The laboratory’s long standing NIH (NEI) grant is aimed at understanding the molecular factors that prevent bacterial penetration of the corneal epithelium when the eye is healthy, how the functionality of that defense system is modulated, and the bacterial factors that enable penetration when the system is compromised. Barriers to our understanding in this area have included the lack of available in vivo models for studying these processes. Traditionally researchers have used “infection models” to study tissue interactions with bacteria. These involve deliberately compromising the tissue to induce enable susceptibility to infection, adding the microbe and then studying what happens next. Those who study corneal infection extensively use a scratch injury model that enables susceptibility by physically removing the epithelial barrier to expose the vulnerable stroma. Disease follows because direct placement of the microbe into the stroma stimulates a damaging inflammatory response.

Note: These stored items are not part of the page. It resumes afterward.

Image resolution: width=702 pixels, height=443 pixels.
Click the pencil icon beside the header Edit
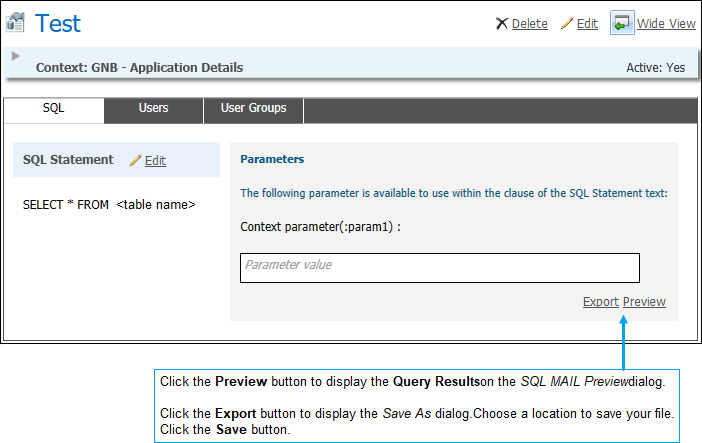[x=567, y=23]
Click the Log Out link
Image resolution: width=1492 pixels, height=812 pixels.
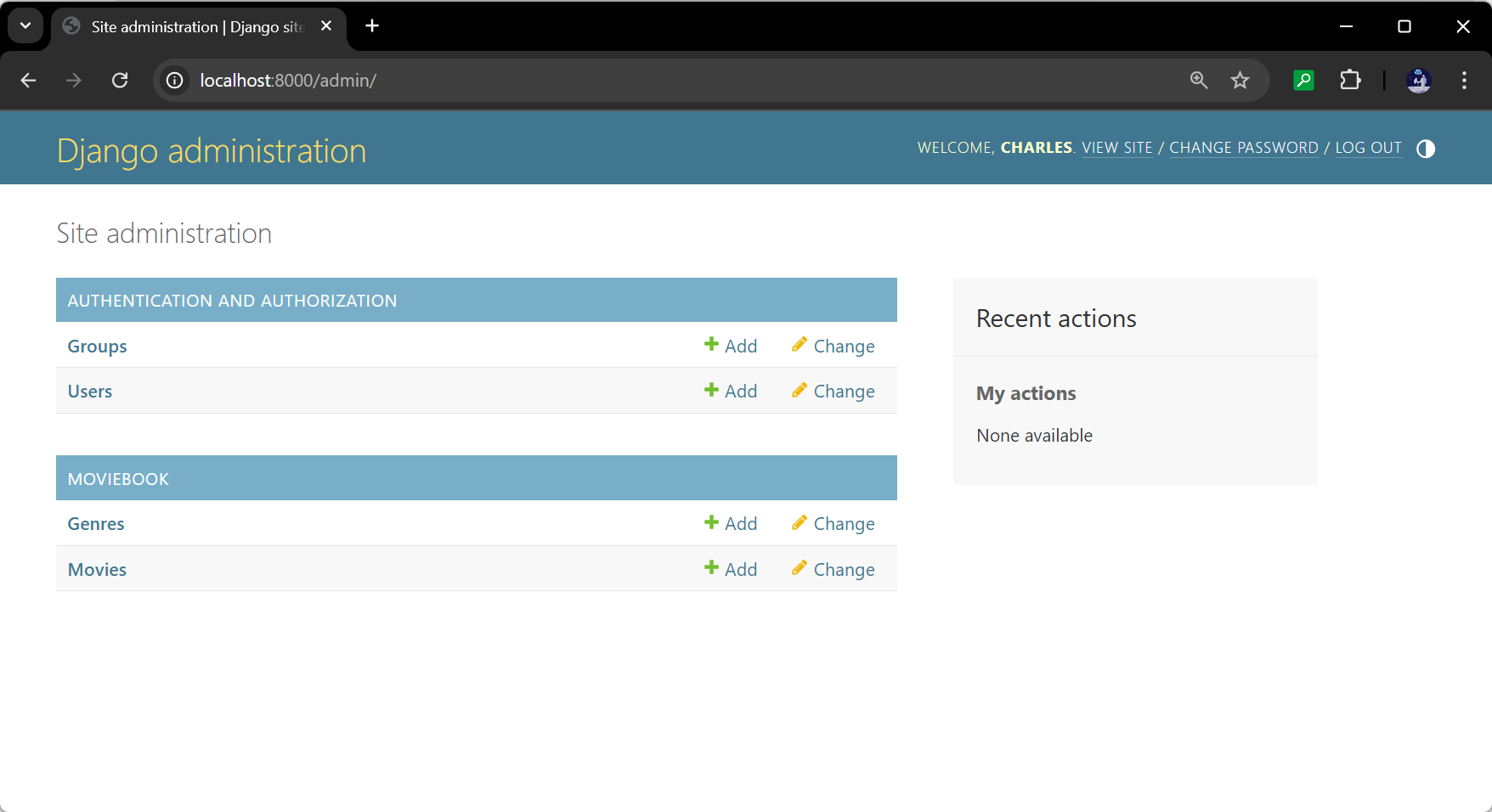[x=1368, y=148]
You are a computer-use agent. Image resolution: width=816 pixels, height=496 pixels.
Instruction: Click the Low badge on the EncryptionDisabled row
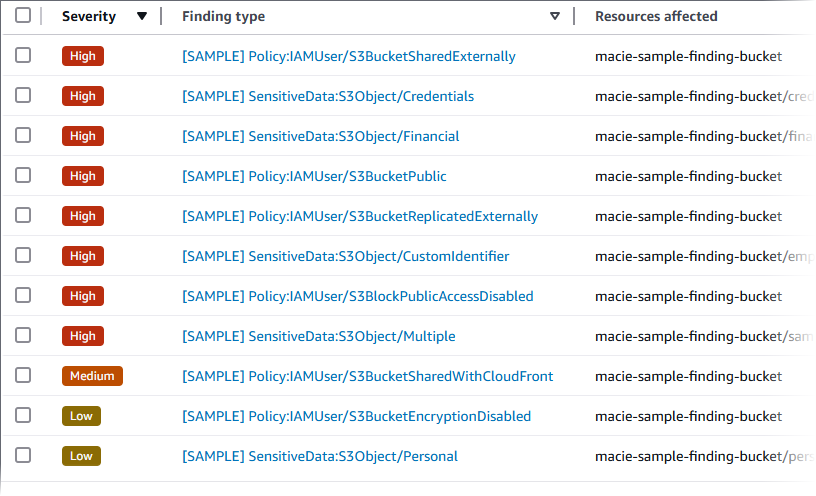point(81,416)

This scratch injury model is problematic for the Fleiszig laboratory’s research goals for two reasons. Firstly, it bypasses the need for bacteria to penetrate the epithelium, which is the event the laboratory seeks to understand. Secondly, the lab is interested in understanding the events that determine health when the cornea is resistant to infection, not events that occur when there is disease. Due to the lack of suitable model systems, most of our knowledge about epithelial interactions with bacteria and the potential role of the epithelia in defense have necessarily come from cell culture studies.

In the past, the laboratory has succeeded in developing multiple models (in vivo and in vitro) that enable epithelial cell penetration by bacteria to be studied. Together, these models provide the opportunity to do experiments either in the context of, or without, potentially confounding factors present in vivo, as is needed to test hypotheses. In the past year, the laboratory has also developed new imaging technologies that enable bacterial interactions with the epithelium to be imaged in living intact eyes without the need for any tissue dissection, staining, or other types of sample preparation/processing.